EV-PREDICT
L’Ente Capofila del progetto è IRCCS Istituti Clinici Scientifici Maugeri SpA Società Benefit. Il Responsabile Scientifico del progetto è il Professor Fabio Corsi.
| Patologia: | Tumore al seno |
| Area Tematica: | Medicina di Precisione e Innovazione tecnologica |
| Data di Inizio Progetto: | 26.01.2026 |
| Data di Fine Progetto: | 25.01.2029 |
| Finanziamento: | € 1.840.000,00 |
| Partenariato | IRCCS Istituti Clinici Scientifici Maugeri SpA Società Benefit ASST Fatebenefratelli Sacco Università degli Studi di Brescia SCITEC-CNR – Istituto di Scienze e Tecnologie Chimiche – Consiglio Nazionale delle Ricerche |
Triple negative breast cancer (TNBC) is the most aggressive subtype of breast cancer and its treatment is a challenge. Neoadjuvant chemotherapy +/- immunotherapy (NAT), is a preferred option in TNBC >1 cm, aiming not only to reduce tumor size and explore sensitivity to therapy, but also to achieve a complete pathological response (pCR), which should be considered a surrogate for prognosis.
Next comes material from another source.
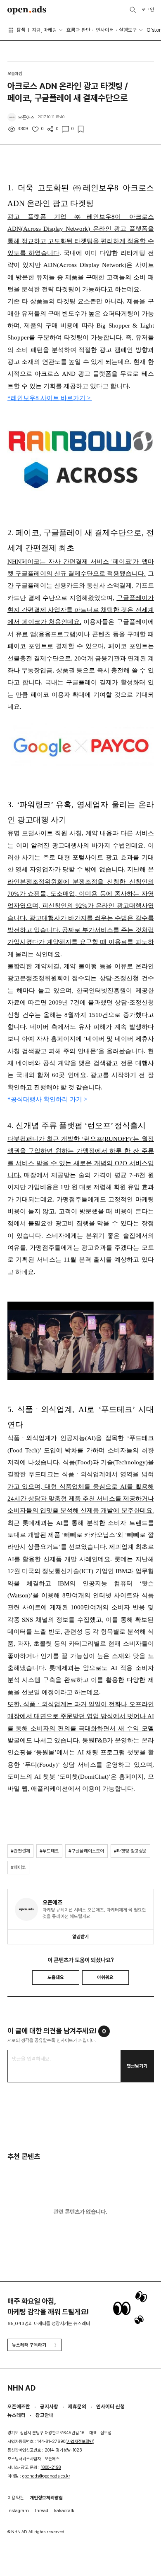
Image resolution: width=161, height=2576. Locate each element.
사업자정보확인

Currently, the choice of NAT is based on tumor biology, size, grade, and lymph node involvement. However, these criteria are often not adequate and sufficient to predict individual response.
In order to improve a precision medicine approach, we will develop an innovative non-invasive tool integrating new biomarkers transported in blood by extracellular vesicles (EV) through artificial intelligence methods.
Circulating EV will be analyzed throughout NAT by multiple approaches and omics technologies to identify EV signatures predictive of response to NAT in TNBC. EV from plasma, primary tumor tissue and culture medium of patient-derived organoids (PDO) will be sorted and characterized from the same patients to point out tumor-specific biomarkers that best refine the predictive EV signature. PDO will be also tested for sensitivity to different drugs that could be used to tailor treatments for TNBC.
This research will allow an important step forward in the personalization of TNBC treatment, by offering a non-invasive avenue for identifying predictive circulating biomarkers in tumor-derived EV.